What is Flash Loan?
In the early days without flash loan, if a user wants a loan, collateral must be provided to the lending platform in order to borrow some assets. The user needs to repay the loan together with an interest to get the collateral back.
Flash loan is a method of lending that allows users to borrow an enormous amount of assets with no required collateral. The only condition is that the borrowed asset must be returned within the same transaction of the lending, otherwise, the transaction will be reverted.
With this service, the user can utilize the borrowed asset for several purposes, including, but not limited to arbitrage, liquidation, or collateral swap. However, this kind of loan can be a double-edged sword for the DeFi ecosystem. This is because other than legitimate purposes, a large number of smart contract attacks as of late are also done using flash loans. Due to the availability of funds without any collateral needed, it has become one of the most impactful techniques used in smart contract attacks, and it is getting more prevalent. These loans can be taken from lending platforms such as Aave or dYdX, and interestingly, AMM platforms that are based on UniswapV2.

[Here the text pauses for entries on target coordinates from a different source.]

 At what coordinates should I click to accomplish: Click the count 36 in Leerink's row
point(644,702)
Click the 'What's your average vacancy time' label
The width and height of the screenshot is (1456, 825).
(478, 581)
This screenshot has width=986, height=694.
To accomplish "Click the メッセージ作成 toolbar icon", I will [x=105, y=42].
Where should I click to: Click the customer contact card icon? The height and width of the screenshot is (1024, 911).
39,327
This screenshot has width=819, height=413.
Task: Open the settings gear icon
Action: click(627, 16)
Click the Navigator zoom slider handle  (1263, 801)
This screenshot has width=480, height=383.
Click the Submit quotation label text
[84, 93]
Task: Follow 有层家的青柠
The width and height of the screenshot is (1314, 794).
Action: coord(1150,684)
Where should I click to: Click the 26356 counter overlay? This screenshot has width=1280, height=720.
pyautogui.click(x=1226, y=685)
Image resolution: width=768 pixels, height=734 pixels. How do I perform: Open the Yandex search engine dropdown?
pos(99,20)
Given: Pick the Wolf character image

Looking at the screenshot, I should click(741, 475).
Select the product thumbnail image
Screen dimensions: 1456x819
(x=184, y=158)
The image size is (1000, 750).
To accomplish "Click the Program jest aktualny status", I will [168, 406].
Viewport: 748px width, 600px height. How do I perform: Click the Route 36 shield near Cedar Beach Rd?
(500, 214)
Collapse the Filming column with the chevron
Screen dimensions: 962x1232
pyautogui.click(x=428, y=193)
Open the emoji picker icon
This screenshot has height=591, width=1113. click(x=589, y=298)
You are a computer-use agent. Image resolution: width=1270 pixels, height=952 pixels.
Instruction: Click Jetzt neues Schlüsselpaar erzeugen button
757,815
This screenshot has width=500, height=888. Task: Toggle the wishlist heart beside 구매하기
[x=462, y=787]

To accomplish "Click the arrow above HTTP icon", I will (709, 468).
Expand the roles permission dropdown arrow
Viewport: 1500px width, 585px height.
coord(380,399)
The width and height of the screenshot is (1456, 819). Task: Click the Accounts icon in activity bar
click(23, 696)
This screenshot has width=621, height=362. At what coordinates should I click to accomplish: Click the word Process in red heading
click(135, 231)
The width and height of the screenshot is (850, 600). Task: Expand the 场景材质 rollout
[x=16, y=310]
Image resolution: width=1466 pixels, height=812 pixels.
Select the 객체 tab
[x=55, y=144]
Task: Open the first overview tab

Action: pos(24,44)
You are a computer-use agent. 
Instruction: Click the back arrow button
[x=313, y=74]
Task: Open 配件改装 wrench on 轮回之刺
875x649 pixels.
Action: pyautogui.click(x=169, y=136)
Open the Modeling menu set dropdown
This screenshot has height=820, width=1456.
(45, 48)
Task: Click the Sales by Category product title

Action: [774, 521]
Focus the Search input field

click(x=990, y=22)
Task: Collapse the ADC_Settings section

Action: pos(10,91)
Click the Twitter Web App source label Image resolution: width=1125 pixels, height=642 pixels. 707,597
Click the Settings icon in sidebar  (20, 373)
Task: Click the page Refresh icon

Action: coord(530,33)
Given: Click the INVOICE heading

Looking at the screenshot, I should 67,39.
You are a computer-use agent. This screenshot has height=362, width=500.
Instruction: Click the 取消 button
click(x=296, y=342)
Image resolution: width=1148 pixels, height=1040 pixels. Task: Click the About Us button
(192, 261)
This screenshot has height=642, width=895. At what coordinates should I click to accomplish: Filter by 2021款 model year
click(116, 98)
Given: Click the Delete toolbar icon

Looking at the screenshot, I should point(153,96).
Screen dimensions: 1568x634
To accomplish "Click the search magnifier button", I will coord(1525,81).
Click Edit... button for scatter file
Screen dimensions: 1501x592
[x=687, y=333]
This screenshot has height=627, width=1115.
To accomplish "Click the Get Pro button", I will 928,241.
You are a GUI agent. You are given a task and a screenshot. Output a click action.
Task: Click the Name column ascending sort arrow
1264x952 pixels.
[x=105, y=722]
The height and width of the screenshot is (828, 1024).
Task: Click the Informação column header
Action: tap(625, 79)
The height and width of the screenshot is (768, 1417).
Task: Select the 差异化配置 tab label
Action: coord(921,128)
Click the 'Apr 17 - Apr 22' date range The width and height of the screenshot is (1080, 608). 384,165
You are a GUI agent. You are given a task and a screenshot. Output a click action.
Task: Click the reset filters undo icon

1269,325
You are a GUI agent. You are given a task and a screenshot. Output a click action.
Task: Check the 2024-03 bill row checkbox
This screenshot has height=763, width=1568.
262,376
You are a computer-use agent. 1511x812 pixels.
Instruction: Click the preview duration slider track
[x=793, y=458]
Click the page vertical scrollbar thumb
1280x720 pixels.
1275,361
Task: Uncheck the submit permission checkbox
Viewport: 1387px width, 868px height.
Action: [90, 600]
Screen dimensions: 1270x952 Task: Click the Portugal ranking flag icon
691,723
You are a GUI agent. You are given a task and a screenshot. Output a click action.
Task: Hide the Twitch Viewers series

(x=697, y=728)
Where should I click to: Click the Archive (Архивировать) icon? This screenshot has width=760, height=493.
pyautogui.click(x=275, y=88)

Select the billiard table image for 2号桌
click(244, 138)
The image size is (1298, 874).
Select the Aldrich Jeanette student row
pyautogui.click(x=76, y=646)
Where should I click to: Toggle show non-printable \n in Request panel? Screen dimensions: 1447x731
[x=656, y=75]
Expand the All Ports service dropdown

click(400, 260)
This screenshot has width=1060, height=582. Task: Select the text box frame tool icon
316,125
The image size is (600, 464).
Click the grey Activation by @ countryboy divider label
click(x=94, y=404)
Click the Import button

Performing a Swap on UniswapV2
Generally, in the order to perform a swap on UniswapV2, two main contracts are used: UniswapV2Router
, and UniswapV2Pair
.
When a user performs swapping on the web UI, they are executing the swapping helper function of UniswapV2Router
.
UniswapV2Router
is a helper contract that helps with calculating the “out” token amount that the user would get back, checking the price slippage, transferring the “in” token to the UniswapV2Pair
, and executing the actual swap
function in UniswapV2Pair
contract.
The swap
function is the core function responsible for the actual token swapping. With the “in” amount transferred to the UniswapV2Pair
contract, this function transfers the “out” token amount to the recipient’s address, then calculates the balances of the token pair, making sure that no token is missing, and the fee is collected.
Performing a Flash Loan
As can be seen in the swap
function, we don’t actually need to perform the swapping through the UniswapV2Router
contract. The only requirement is to transfer an amount of token to the contract and make sure that the calculation of K
from the balances at the end of the function execution is valid.
Typically, from the flow of the execution, we need to transfer our token to the UniswapV2Pair
contract before calling the swap
function. However, there is a “special feature” in the swap
function that allows external contract calling on line 172:
if (data.length > 0) IUniswapV2Callee(to).uniswapV2Call(msg.sender, amount0Out, amount1Out, data);
This line of code checks the existence of value in the data
variable and calls the uniswapV2Call
function of the recipient address to
. This is done after the “out” token has been transferred out, but before the balances are checked, this means that we can get the “out” token from the UniswapV2Pair
contract first, before transferring the token back in to make the calculation of K
valid.
The token transferred to the recipient can be used for any purpose written in the uniswapV2Call
function, as long as the amount is repaid to the UniswapV2Pair
contract together with the fee. This is basically a flash loan, or “Flash Swap” as called by Uniswap since the loan can be repaid using either side of the pair.